Habe mal für Windows 7 die Zeile root (hd0,0) hinzugefügt, wobei Windows 7 auch vorher ohne Probleme gestartet ist.

Den Namen des Kernel habe ich überprüft, hier habe ich wohl keinen Schreibfehler begangen.

Wenn ich den Beschreibungen des Links von Pawel Hajdan nachgehe habe ich ebenfalls alles richtig gemacht, zudem läßt sich das beschriebe rootfs auf / nicht ausführen. Werde jetzt mal über backtrack chrooted ins system gehen und rootfs nachinstallieren, vermute aber mal das das noch keinen Unterschied machen wird.

Nachtrag:

emerge -p rootfs ergibt bei mir keine brauchbaren Ergebnisse

somit bin ich weiterhin ratlos. Da kernel 3.0.6 keine Probleme damit hat das /boot mittlerweile am Ende der Festplatte liegt, vermute ich mal das es daran auch nicht liegen kann.
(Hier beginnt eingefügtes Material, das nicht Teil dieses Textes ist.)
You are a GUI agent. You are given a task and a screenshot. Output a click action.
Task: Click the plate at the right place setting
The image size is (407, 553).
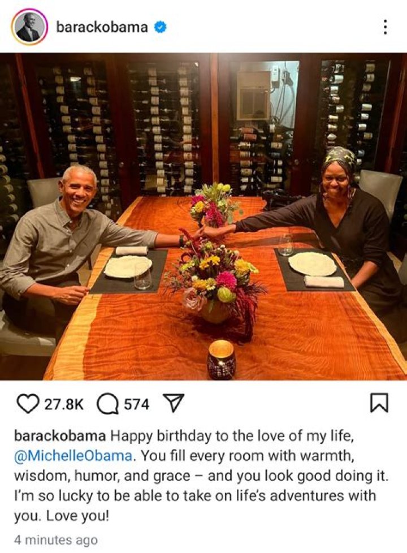click(312, 263)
Kann es an grub selbst liegen (abgesehen von der grub.conf) ?

----------

## Josef.95

Hallo ceejay82

Tue uns allen ein gefallen und entferne die riesige Kernel .config aus dem ersten Beitrag wieder (oder reduziere sie auf das wesentliche). Es ist nicht vorgesehen solch riesigen Ausgaben zu posten - damit sprengst du das Forum bzw diesen Thread  :Wink: 

(zudem ist die .config auch nicht komplett)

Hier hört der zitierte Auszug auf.